Entre los relatos biográficos encontramos: Para nosotros era el cielo de Patience Darton, escrito por Ángela Jackson.
Y finalmente, relatos de vida disponemos del libro Requetés de las trincheras, de Larraz Andía y Sierra-Sesúmaga, con numerosos testimonios de mujeres que trabajaron como voluntarias en el Hospital Alfonso Carlos de Pamplona, y Enfermeras de Guerra de Ramio y Torres, con más de 10 entrevistas a voluntarias catalanas.
Resultados
La información recaba para la elaboración de este apartado ha sido desgranada en dos grandes bloques; mujeres extranjeras y mujeres españolas. Hubiera sido muy interesante y enriquecedor dividir a su vez en otros dos bloques, los testimonios obtenidos en el bando sublevado y el bando republicano, pero debido a la falta de relatos escritos por las protagonistas en el bando sublevado, no se ha podido desarrollar de esta manera.
Las protagonistas
En general las mujeres españolas eran más jóvenes que las voluntarias extranjeras, y también existían diferencias en cuanto a la formación, pues la gran mayoría de las voluntarias españolas no poseían el título oficial de Enfermería, salvo alguna excepción (Ramio y Torres, 2015). Y es que nuestras protagonistas eran en general, chicas muy jóvenes -apenas rondaban los 17 años-, sin formación específica, que trabajaban en la rama del textil o ayudando en las tareas del hogar (Valls, 2008). Aunque hay excepciones, como el de Anna Pibernat, con dieciséis años, cuando estalló la guerra, era enfermera, matrona y practicante y se alistó como voluntaria en el Hospital Militar de Girona (Hurtado, 2004). También debemos destacar la figura de María Rosa Urraca Pastor quién tenía 36 años y los estudios de Magisterio cuando estalló la guerra (Urraca Pastor, 1942). Pero la tónica general era que la mayoría de las jóvenes españolas recibieran formación específica en el mismo hospital. En otras ocasiones, la única formación recibida era la que aprendían de observar el trabajo diario de las monjas o médicos, pues no recibían ningún otro tipo de enseñanza más formal.

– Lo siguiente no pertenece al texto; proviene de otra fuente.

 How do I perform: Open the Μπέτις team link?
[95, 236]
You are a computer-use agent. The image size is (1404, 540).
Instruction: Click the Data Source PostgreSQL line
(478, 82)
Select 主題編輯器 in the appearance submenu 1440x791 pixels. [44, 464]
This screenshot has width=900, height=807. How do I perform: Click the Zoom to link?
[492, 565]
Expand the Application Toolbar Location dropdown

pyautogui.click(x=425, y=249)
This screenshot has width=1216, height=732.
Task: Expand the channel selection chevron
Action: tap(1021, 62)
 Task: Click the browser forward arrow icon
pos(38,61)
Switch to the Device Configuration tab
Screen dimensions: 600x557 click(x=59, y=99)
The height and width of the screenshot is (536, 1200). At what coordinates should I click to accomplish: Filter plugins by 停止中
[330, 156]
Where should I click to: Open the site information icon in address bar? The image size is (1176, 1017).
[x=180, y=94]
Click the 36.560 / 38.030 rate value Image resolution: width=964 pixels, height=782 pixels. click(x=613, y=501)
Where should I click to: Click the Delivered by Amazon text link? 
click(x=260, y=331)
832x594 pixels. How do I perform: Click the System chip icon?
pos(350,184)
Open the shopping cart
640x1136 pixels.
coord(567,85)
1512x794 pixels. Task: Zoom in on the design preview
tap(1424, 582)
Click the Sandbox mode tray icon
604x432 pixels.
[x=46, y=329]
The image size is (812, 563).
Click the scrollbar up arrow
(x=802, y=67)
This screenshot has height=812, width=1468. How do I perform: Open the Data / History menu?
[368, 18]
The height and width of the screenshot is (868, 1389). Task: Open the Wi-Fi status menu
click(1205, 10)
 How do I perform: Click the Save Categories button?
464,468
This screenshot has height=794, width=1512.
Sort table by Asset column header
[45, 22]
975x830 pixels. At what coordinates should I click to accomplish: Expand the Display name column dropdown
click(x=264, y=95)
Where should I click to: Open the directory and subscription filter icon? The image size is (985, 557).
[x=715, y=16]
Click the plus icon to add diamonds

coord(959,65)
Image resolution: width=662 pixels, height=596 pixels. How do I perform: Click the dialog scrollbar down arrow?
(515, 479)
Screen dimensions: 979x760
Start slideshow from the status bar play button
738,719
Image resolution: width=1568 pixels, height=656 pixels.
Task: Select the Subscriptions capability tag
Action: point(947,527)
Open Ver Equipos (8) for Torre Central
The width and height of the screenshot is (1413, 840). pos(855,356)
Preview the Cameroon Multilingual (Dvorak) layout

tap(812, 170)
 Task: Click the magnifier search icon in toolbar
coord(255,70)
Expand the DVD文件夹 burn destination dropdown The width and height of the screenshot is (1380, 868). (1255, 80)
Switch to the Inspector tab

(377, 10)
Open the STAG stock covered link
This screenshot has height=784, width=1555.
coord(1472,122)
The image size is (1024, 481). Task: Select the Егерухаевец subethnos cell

Las mujeres extranjeras, por el contrario, habían cursado estudios universitarios de Enfermería y estaban sobradamente preparadas tanto en la teoría como en la práctica, además de poseer experiencia laboral. De todos los relatos revisados existe una excepción, el caso de Priscilla Scott, pues no poseía conocimientos previos de enfermería y sólo realizó unos estudios mínimos antes de convertirse en enfermera del Ejército de Franco (Scott-Ellis, 1996).
Lugar de residencia durante la contienda
La mayoría de las mujeres navarras que ofrecieron sus servicios lo hicieron cerca de sus hogares, lo que les permitía regresar a dormir a sus domicilios. Las mujeres catalanas y las extranjeras, por el contrario, dormían en el mismo lugar donde estaban trabajando, aunque las condiciones no siempre fueran las más adecuadas. El mismo día que Mary Bingham se ofreció como voluntaria tuvo que dormir, por turnos entre milicianos malolientes, en el suelo sucio del cuarto del aseo donde se guardaba la basura (Bingham de Urquidi, 2008).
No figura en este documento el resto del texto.